一般的に、「嘘をつく人」というとあまりいい印象を持たない人が多いでしょう。
ですが私は、嘘をつく母を素晴らしい人だと思っています。理由は、その嘘が人を傷つけるような嘘ではなく、安心させるための嘘だと思うからです。

「あなたは何も心配しないでいい」女手一つで育ててくれた母の言葉を鵜呑みにしていた

私の家は、父と母と私と、飼っている犬の小次郎の一般的な4人家族です。
一般的な家庭ですが、決してお金に余裕があるような家庭ではなく、父はいわゆる亭主関白な人で、母はそんな父を寛大な心で支えるような人だと私は思っています。

そんな亭主関白な父は、私の本当の父ではありません。
父と母は、私が高校一年生の時に再婚しました。

再婚する前まで、母は女手一つで私を育ててくれました。一人で育てるということはきっと金銭的にも心の余裕の面でも、決してゆとりがあるような状態ではなかったと思います。
しかし、母は再婚するまで、そして再婚してから今までも、私に不安を感じさせるようなことは一度もしなかったと思います。

少なくとも、母からの直接的な関わりで私が不安に感じたことは一度もありません。
なぜなら、母はいつでも笑顔で「大丈夫だよ」「あなたは何も心配しないでいいんだよ」
そんなポジティブな言葉をずっと発していたからだと思います。
小さい頃は、もちろんその言葉を鵜呑みにしていました。

「お母さんが言うのだから大丈夫なんだ」と。

うつ病の薬を服用し、体も心もボロボロになるくらい働く母の姿に気づいた中学生時代

しかし、中学生になると、いろいろなことが分かるようになりました。
母がうつ病の薬を服用していたことや、夜中に泣いていたこと、毎日体や心がボロボロになるくらい働いていたこと。

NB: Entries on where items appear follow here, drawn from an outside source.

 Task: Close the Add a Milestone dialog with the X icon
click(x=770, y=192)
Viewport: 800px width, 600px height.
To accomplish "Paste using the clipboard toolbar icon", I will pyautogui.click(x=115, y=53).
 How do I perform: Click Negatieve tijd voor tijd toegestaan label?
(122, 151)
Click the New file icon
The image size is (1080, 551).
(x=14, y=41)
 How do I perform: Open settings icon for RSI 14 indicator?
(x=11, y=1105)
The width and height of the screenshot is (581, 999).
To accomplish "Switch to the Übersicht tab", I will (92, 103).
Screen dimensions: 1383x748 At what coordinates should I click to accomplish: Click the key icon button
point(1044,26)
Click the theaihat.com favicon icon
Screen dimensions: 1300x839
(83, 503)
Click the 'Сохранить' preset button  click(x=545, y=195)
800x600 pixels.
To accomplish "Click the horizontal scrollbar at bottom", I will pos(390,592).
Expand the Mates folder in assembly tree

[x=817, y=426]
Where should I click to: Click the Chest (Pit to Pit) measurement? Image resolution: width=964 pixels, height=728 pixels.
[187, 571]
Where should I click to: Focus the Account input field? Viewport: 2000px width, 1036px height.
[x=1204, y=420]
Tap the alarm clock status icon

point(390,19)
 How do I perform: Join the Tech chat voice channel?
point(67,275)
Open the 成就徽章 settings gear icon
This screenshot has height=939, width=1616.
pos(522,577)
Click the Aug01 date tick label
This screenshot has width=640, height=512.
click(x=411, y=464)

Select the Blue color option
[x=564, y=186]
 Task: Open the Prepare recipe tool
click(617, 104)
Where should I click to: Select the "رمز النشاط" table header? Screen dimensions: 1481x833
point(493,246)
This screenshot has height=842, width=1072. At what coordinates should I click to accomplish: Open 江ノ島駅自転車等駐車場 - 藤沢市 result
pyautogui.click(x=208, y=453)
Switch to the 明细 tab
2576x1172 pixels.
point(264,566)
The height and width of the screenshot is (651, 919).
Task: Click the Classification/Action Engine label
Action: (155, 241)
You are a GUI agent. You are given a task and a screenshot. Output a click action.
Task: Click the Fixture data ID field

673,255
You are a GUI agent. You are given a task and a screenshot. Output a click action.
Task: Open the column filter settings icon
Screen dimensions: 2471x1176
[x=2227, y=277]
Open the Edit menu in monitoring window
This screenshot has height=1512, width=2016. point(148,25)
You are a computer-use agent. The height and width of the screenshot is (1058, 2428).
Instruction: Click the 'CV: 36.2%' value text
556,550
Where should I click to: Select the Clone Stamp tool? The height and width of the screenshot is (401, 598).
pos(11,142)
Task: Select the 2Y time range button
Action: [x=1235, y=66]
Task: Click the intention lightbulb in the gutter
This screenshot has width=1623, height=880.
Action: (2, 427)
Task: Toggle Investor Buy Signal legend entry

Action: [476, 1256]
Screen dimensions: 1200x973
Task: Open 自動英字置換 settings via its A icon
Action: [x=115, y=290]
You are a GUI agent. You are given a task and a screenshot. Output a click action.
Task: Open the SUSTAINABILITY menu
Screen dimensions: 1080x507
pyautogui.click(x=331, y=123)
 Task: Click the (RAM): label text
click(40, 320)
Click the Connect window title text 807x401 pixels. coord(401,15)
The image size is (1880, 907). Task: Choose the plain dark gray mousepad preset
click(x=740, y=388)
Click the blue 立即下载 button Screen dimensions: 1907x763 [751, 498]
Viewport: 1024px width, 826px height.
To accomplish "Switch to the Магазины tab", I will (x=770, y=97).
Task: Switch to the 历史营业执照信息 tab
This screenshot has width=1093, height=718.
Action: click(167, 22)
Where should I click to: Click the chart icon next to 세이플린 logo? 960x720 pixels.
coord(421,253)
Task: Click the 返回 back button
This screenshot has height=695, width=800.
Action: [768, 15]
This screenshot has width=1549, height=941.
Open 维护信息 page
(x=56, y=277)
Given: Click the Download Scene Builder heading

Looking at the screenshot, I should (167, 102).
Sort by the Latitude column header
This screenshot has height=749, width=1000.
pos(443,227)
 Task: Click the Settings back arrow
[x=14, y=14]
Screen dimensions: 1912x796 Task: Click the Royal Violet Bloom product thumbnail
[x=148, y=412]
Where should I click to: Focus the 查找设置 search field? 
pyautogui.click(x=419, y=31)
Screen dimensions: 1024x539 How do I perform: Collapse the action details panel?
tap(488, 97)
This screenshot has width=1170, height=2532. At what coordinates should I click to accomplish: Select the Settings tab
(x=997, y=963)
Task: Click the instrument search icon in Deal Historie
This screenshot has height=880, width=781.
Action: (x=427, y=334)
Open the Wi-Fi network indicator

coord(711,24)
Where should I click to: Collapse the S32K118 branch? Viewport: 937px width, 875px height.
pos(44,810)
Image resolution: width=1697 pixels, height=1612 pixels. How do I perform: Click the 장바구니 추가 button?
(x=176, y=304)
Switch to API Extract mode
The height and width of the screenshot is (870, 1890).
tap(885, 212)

母は私に、そのような姿を見せないようにしていたのだと思います。

そして、中学校になってからも、母は、私が母のそのような姿に気がついたことを知らずに「全然大丈夫だ、何も心配ない」と笑顔で言っていました。
その言葉は嘘だと分かっていても、私はその言葉に何度も何度も救われ、気持ちを落ち着かせることができました。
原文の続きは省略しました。